START DOCUMENT SECTION
Eventually, two Christian missionaries visited them. One missionary, who was a TRUE CHRISTIAN™, taught this tribe about his god–a vengeful, bloodlusting god of authoritarianism and “cuz I said so” rules. He told them to stop that incestin’ stuff immediately. But the second, who was progressive and liberal, taught them about a sweet god of love, mercy, grace, and redemption. This second missionary never told them anything was wrong with what they were doing. In fact, his god was A-OK with it.

The tribespeople were mean to the first missionary and called him bigoted and incest-phobic. BOO HISS! Instead, they listened to the second missionary. They thought he was loving and kind, while the other was hateful and mean.

Just a few generations after the arrival of these missionaries, the tribe had completely died out. They should have listened to that first missionary!

The moral of this Christian’s story: same-sex couples should not be allowed to access their legal right to marry. Also, Hell terrifies this Christian and therefore should terrify everyone else.

Really. That last bit really was the endgame for this TRUE CHRISTIAN.™

So, SO Much “Christian Love.”

When people called this nutbag-for-Jesus out for his “parable,” he doubled down–and then tripled down. Nothing could dissuade him from admiring his own creativity and ingenuity in making this story. NOTHING. Not even knowing for 100% sure that his conclusion didn’t even halfway follow the story itself, as bad as it was in the first place, could make him doubt himself.

Worse, though, he had no idea that he’d just revealed some very telling details about himself and his belief system. He didn’t realize the level of racism, colonialism, bigotry, and more that his story showed everyone who saw it “with ears to hear.”
END DOCUMENT SECTION
START DATA UNDER STUDY
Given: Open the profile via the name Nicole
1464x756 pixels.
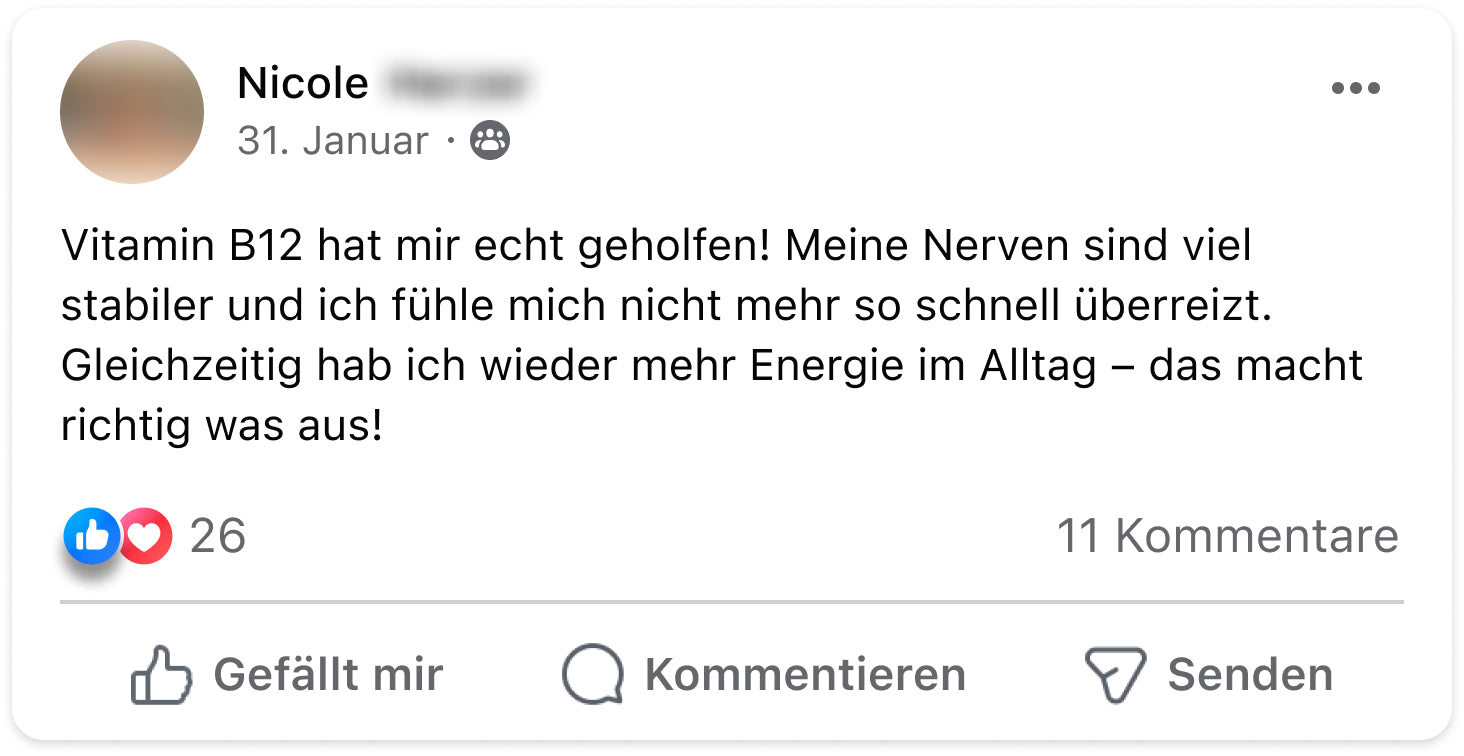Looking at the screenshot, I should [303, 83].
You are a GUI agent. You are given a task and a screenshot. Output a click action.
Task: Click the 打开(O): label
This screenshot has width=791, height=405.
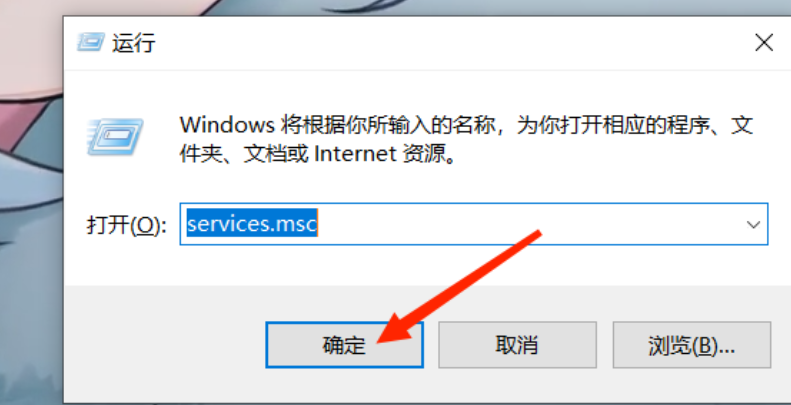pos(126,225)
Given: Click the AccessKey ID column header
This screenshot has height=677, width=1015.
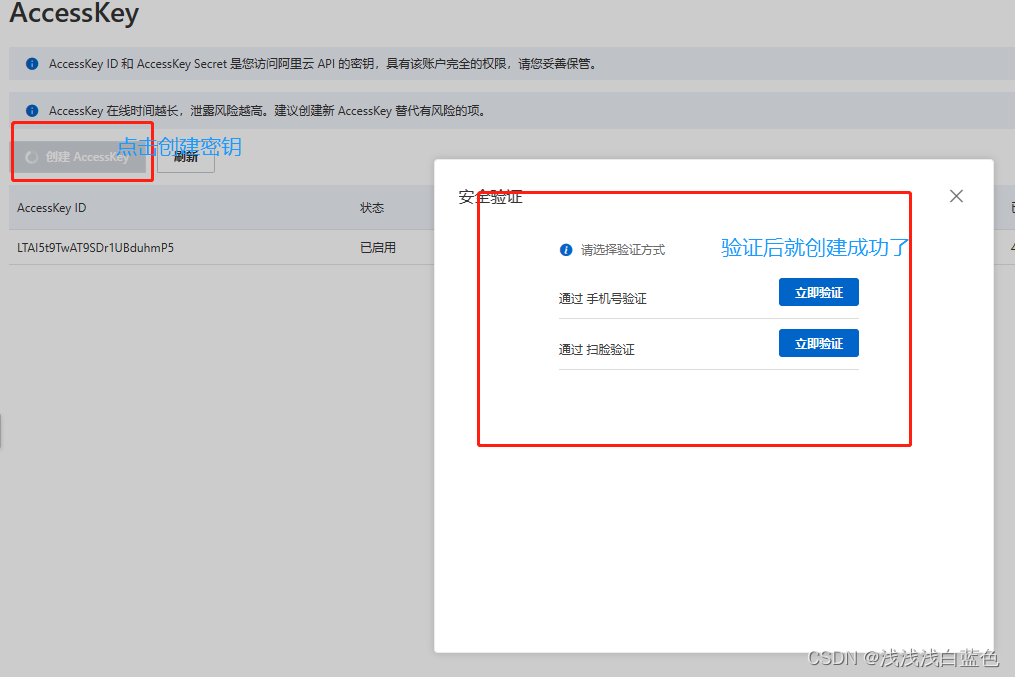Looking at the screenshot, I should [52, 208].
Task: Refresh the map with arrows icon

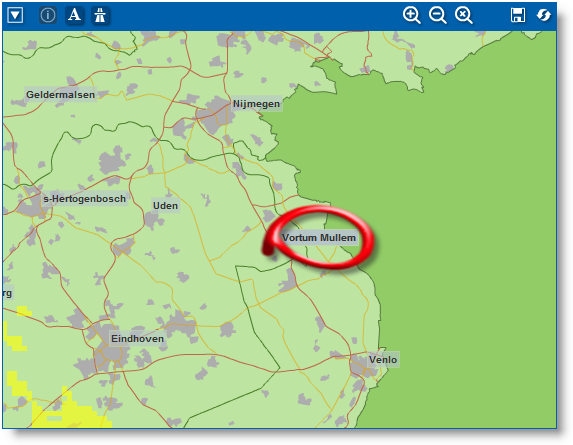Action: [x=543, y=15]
END DATA UNDER STUDY
START DATA UNDER STUDY
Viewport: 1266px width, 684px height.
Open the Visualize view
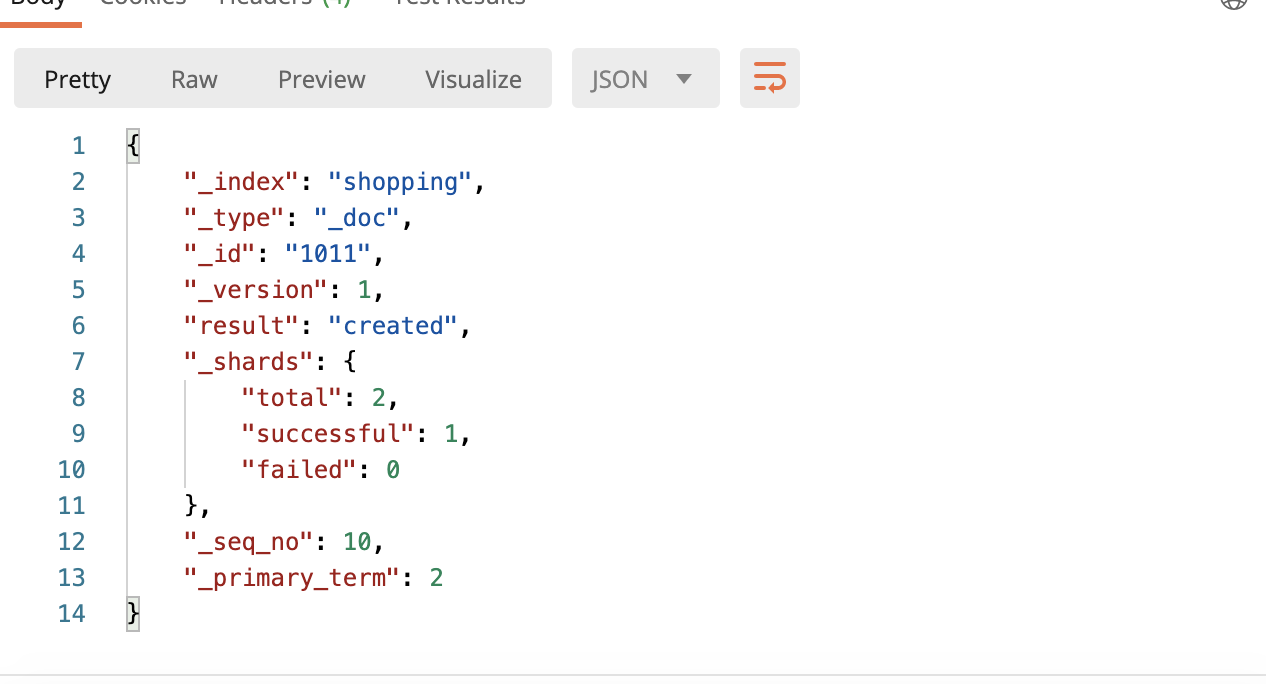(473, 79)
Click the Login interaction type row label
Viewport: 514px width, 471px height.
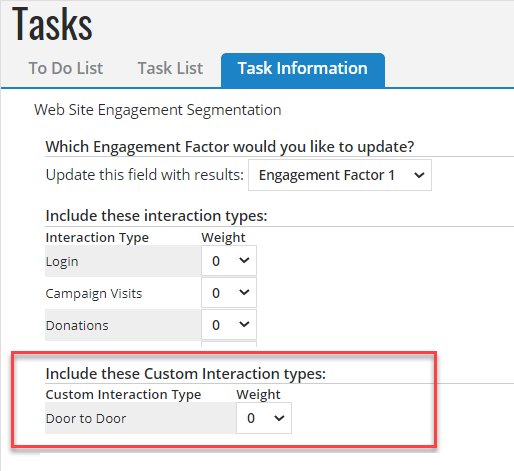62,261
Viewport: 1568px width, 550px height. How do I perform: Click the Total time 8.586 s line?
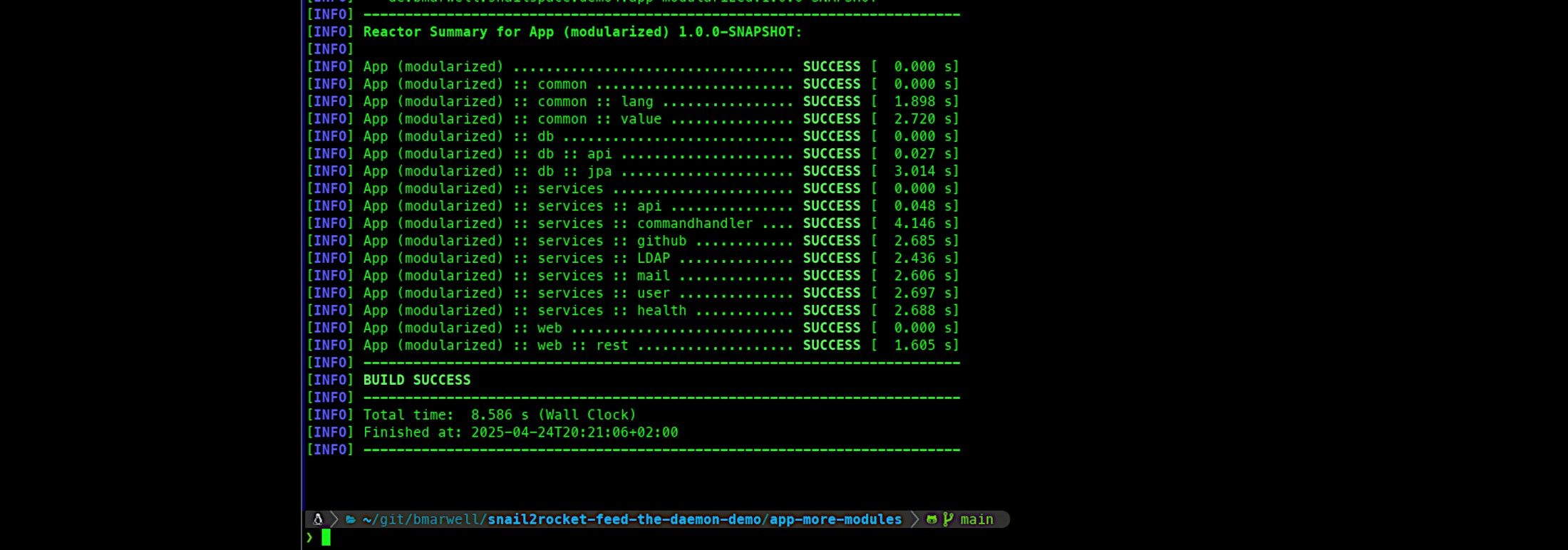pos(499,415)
END DATA UNDER STUDY
EXERCISE AIM: From the passage about the missionary parable, return everything from "The moral of" down to "terrify everyone else.". The records were taken from a separate source.

REPLY:
The moral of this Christian’s story: same-sex couples should not be allowed to access their legal right to marry. Also, Hell terrifies this Christian and therefore should terrify everyone else.